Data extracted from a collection
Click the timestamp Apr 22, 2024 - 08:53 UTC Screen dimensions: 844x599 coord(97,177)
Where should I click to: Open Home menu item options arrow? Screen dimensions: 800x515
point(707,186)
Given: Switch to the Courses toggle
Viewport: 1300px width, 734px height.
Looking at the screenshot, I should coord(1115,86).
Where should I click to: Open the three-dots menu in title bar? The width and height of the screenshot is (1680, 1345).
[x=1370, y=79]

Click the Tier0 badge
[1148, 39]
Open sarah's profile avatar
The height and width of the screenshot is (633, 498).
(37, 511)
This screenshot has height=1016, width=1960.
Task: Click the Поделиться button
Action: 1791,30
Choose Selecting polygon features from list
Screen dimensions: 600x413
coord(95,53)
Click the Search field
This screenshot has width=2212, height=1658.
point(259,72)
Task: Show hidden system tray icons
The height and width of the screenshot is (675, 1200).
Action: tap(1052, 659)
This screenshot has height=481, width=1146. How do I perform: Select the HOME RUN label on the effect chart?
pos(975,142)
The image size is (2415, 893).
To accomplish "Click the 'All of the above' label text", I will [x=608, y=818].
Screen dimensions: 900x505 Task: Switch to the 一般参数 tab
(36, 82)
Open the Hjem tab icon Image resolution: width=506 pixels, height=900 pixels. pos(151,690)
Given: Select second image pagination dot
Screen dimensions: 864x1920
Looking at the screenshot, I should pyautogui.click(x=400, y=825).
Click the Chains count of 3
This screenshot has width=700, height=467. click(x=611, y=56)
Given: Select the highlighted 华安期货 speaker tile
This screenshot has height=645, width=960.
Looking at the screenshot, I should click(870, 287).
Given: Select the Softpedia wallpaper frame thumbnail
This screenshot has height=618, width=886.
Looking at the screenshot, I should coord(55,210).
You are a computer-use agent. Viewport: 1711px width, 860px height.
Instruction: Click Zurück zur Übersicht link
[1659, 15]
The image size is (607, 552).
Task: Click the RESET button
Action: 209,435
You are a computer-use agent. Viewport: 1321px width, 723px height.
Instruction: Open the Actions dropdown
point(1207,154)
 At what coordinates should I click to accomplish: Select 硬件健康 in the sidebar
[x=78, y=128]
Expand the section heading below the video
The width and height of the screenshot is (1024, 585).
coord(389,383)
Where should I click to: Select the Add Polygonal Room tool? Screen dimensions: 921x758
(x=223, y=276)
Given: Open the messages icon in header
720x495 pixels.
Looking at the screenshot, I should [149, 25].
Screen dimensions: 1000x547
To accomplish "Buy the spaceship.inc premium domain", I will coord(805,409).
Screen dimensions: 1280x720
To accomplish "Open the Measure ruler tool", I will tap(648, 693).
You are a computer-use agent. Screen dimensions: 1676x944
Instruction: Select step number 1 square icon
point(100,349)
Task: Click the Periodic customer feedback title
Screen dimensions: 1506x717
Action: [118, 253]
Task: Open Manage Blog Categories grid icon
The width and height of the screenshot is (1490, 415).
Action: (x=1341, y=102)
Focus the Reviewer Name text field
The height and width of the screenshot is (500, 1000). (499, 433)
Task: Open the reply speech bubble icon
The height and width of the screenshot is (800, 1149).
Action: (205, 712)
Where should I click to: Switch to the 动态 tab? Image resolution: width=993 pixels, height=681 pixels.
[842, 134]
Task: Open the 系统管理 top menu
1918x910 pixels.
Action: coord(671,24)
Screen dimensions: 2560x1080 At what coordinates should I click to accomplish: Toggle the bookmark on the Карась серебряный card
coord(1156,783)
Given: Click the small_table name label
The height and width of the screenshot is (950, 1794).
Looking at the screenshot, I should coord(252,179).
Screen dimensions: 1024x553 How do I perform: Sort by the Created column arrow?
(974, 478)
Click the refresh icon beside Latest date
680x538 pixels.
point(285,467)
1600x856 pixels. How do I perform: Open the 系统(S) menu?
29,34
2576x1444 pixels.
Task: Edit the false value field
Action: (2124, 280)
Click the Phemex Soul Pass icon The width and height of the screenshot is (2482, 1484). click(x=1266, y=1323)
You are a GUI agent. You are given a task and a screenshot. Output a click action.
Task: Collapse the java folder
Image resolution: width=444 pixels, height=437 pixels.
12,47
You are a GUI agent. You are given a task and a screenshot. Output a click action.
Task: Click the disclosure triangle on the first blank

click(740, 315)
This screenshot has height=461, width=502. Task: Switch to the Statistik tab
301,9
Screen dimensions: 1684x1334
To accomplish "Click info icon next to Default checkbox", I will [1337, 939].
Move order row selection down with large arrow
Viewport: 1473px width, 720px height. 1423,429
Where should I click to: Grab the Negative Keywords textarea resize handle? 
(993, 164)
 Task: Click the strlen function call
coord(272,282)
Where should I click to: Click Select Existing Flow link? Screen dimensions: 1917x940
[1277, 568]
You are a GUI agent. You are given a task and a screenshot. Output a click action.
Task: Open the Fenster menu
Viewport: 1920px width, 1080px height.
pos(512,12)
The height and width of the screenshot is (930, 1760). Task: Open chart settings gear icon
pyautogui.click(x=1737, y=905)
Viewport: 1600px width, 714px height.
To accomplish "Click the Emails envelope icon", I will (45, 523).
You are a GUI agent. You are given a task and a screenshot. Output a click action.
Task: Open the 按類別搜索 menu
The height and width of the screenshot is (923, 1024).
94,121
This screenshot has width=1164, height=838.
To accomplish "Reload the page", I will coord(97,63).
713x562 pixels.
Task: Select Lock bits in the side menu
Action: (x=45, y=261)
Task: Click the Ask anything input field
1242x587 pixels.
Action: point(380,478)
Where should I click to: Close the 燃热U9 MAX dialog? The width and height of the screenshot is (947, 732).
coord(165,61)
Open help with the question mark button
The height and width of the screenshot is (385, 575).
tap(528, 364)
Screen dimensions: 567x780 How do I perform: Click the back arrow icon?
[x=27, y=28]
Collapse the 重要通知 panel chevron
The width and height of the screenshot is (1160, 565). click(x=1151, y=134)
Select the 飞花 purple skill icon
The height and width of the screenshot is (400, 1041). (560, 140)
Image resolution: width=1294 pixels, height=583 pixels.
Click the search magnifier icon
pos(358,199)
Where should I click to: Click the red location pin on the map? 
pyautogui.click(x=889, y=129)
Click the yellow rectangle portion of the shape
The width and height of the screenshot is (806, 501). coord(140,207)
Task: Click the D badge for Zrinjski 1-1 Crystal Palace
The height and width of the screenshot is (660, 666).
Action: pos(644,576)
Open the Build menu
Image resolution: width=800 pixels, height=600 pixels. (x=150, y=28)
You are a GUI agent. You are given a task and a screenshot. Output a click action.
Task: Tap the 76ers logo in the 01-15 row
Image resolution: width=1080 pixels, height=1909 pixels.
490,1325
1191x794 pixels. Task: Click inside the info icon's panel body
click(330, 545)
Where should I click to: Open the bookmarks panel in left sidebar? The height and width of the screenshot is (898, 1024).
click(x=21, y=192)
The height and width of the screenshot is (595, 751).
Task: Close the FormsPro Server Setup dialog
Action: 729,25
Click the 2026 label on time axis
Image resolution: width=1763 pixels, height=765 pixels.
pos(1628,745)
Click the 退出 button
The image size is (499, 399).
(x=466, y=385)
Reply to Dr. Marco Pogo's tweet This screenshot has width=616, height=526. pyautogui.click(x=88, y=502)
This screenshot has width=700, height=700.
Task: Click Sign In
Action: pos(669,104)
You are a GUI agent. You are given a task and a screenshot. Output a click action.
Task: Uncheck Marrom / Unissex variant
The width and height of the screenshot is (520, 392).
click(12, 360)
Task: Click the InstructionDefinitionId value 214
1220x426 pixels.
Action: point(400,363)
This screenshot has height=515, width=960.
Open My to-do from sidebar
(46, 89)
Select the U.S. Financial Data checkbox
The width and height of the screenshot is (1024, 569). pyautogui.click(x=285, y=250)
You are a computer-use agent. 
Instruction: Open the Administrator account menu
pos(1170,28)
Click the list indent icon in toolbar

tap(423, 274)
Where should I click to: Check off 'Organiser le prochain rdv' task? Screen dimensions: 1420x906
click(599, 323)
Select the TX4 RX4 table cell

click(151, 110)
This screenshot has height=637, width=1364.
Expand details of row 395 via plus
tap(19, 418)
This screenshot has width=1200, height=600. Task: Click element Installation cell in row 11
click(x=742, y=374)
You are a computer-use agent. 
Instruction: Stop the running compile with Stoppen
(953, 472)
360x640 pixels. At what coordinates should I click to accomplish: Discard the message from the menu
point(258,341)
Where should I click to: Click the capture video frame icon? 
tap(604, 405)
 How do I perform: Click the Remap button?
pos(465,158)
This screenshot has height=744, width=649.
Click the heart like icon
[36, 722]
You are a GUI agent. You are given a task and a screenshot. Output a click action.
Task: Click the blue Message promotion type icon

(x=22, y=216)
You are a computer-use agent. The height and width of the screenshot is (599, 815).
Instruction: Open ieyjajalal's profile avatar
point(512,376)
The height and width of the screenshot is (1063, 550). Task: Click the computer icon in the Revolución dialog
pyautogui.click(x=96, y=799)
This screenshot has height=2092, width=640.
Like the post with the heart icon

Problem to solve: Using the entries above, output exactly the lines between the line holding "Task: Show hidden system tray icons" and the line holding "Given: Select second image pagination dot", end lines included, and nothing more.

Completed exercise:
Task: Show hidden system tray icons
The height and width of the screenshot is (675, 1200).
Action: tap(1052, 659)
This screenshot has height=481, width=1146. How do I perform: Select the HOME RUN label on the effect chart?
pos(975,142)
The image size is (2415, 893).
To accomplish "Click the 'All of the above' label text", I will [x=608, y=818].
Screen dimensions: 900x505 Task: Switch to the 一般参数 tab
(36, 82)
Open the Hjem tab icon Image resolution: width=506 pixels, height=900 pixels. pos(151,690)
Given: Select second image pagination dot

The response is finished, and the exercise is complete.